▶ **What you will do**:
All of the entries must be output exactly as they are.

[Records from a collection]

--------------------------------

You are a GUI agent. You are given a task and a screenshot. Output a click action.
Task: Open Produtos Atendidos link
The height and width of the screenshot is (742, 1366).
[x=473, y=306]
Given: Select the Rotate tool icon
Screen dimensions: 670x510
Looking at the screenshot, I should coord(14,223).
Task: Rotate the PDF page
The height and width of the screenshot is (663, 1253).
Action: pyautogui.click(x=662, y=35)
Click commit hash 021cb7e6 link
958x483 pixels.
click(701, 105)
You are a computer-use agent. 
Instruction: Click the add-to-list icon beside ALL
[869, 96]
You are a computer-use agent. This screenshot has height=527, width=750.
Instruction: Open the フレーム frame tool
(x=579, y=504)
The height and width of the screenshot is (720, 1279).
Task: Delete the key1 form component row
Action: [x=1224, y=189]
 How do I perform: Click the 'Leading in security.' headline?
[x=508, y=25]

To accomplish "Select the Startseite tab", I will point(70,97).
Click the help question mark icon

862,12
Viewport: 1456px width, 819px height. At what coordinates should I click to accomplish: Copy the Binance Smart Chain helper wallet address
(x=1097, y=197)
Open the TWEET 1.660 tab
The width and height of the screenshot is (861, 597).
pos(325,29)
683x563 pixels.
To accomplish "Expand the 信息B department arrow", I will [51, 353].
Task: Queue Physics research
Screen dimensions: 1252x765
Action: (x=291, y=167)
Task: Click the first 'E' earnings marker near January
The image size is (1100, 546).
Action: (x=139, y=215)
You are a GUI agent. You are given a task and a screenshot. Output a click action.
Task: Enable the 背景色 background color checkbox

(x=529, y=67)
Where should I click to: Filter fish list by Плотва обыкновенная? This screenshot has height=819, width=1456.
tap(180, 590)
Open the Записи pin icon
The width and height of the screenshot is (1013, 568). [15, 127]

--------------------------------

▶ **Solution**:
You are a GUI agent. You are given a task and a screenshot. Output a click action.
Task: Open Produtos Atendidos link
The height and width of the screenshot is (742, 1366).
[x=473, y=306]
Given: Select the Rotate tool icon
Screen dimensions: 670x510
Looking at the screenshot, I should coord(14,223).
Task: Rotate the PDF page
The height and width of the screenshot is (663, 1253).
Action: pyautogui.click(x=662, y=35)
Click commit hash 021cb7e6 link
958x483 pixels.
click(701, 105)
You are a computer-use agent. 
Instruction: Click the add-to-list icon beside ALL
[869, 96]
You are a computer-use agent. This screenshot has height=527, width=750.
Instruction: Open the フレーム frame tool
(x=579, y=504)
The height and width of the screenshot is (720, 1279).
Task: Delete the key1 form component row
Action: [x=1224, y=189]
 How do I perform: Click the 'Leading in security.' headline?
[x=508, y=25]

To accomplish "Select the Startseite tab", I will point(70,97).
Click the help question mark icon

862,12
Viewport: 1456px width, 819px height. At what coordinates should I click to accomplish: Copy the Binance Smart Chain helper wallet address
(x=1097, y=197)
Open the TWEET 1.660 tab
The width and height of the screenshot is (861, 597).
pos(325,29)
683x563 pixels.
To accomplish "Expand the 信息B department arrow", I will [51, 353].
Task: Queue Physics research
Screen dimensions: 1252x765
Action: (x=291, y=167)
Task: Click the first 'E' earnings marker near January
The image size is (1100, 546).
Action: (x=139, y=215)
You are a GUI agent. You are given a task and a screenshot. Output a click action.
Task: Enable the 背景色 background color checkbox

(x=529, y=67)
Where should I click to: Filter fish list by Плотва обыкновенная? This screenshot has height=819, width=1456.
tap(180, 590)
Open the Записи pin icon
The width and height of the screenshot is (1013, 568). [15, 127]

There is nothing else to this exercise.